Other species examined. Spiophanes lowai Solís-Weiss, 1983 , NORTH PACIFIC OCEAN: MÉXICO, Sinaloa, Sinaloa coast S of Mazatlan, 23°38.3'N 106°55.3'W, in 37 m, 25 Aug 1981, 1 paratype (USNM 80467).
Description. Specimen incomplete, with 25 chaetigers; 1.8 mm wide, about 8 mm long. Body slender, subcylindrical. Prostomium broad anteriorly, bell-shaped, with distinct anterolateral projections. Occipital antenna long, slender. Eyes absent. Nuchal organs as two ciliated bands along dorsum; starting posterior to prostomium as two parallel, dorsolateral lines to chaetiger 6, bands converge between chaetigers 7–9, continuing posteriorly as two close parallel bands middorsally to chaetiger 15. Peristomium well developed. Parapodia of chaetiger 1 dorsolateral; postchaetal lamellae cirriform, neuropodial more robust. Postchaetal notopodial lamellae of parapodia of chaetigers 2–4 long, cirriform, neuropodial lamellae shorter, subulate in chaetigers 3 and 4. Chaetigers 5–8 with short, rounded notopodial and reduced neuropodial postchaetal lamellae. From chaetiger 9, notopodial lamellae subtriangular with short slender tip, in posterior chaetigers slender tip elongate; neuropodial lamellae reduced. Chaetal spreader “0+1 type” with well-developed semicircular glandular openings on chaetigers 5–7; glandular opening on chaetiger 8 absent; glandular organ of chaetigers 9–14 opens as lateral, vertical slit. First fully developed ventrolateral intersegmental genital pouches present between chaetigers 14–15. Dorsal ciliated crests from chaetiger 20. Chaetiger 1 usually with 1 stout, crook-like chaetae in neuropodium; remainder of chaetae capillaries; notochaetae arranged in tuft; neurochaetae in 2 rows. Notochaetae of chaetigers 2–4 with simple capillaries and capillaries with narrow sheaths, arranged in tuft; neurochaetae capillaries with narrow sheaths, arranged in 2 rows, anterior row appearing granulated. Notopodial capillaries of chaetigers 1–4 longer than those of subsequent chaetigers. Chaetigers 5–14 with stout bilimbate neurochaetae, distally pointed, arranged in 1–2 indistinct rows; notochaetae with distinct sheath, in 3 rows. From chaetiger 15, limbate capillaries in notopodia, their sheaths becoming narrower, notochaetae in tuft; neuropodia bearing quadridentate hooks without hoods, initially with 6–7 hooks in 1 row. Bacillary chaetae not emergent. Ventral sabre chaetae with cryptic ridge from chaetiger 4, appearing granulated distally.
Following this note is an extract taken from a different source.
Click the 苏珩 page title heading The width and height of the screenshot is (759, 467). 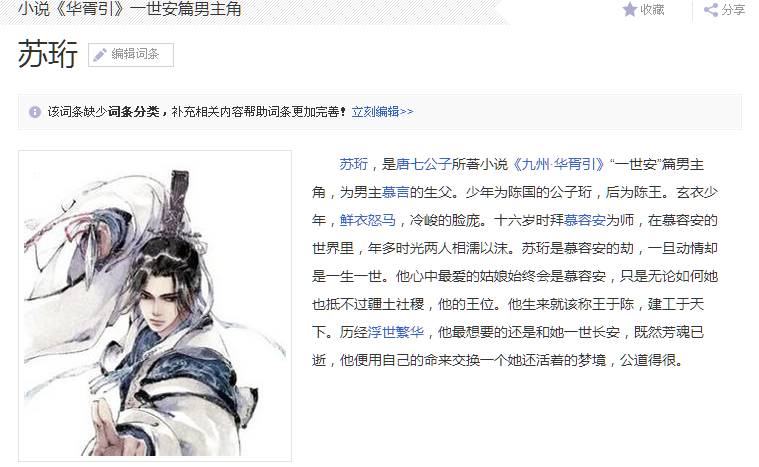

Pygidium unknown.
Pigmentation. Brownish pigment from chaetigers 9–14; encompasses entire parapodium except for distal parts of postchaetal notopodial lamellae and distal-most region of neuropodium. Brownish pigment in notopodial postchaetal lamellae of chaetigers 15–19.
Methyl green staining pattern. Pigmented areas take up stain most intensely.
Remarks. The described specimen, an anterior fragment, is in good condition. It is clearly different from all other species in the Australian museum collections in presenting the following character combination: presence of an occipital antenna, chaetal spreader of “0+1 type” with welldeveloped semicircular glandular opening on chaetigers 5– 7, presence of intersegmental genital pouches from between chaetigers 14–15, and pigmented parapodia on chaetigers 9–14. Among Australian species, it is most similar to S. viriosus n.sp., which also has an occipital antenna on a bellshaped prostomium with short anterolateral projections and intersegmental genital pouches from between chaetigers 14– 15. However, Spiophanes sp. A clearly differs from S. viriosus in having a chaetal spreader of the “0+1 type” with semicircular glandular opening rather than a chaetal spreader of the “2+3 type” with wavy glandular opening.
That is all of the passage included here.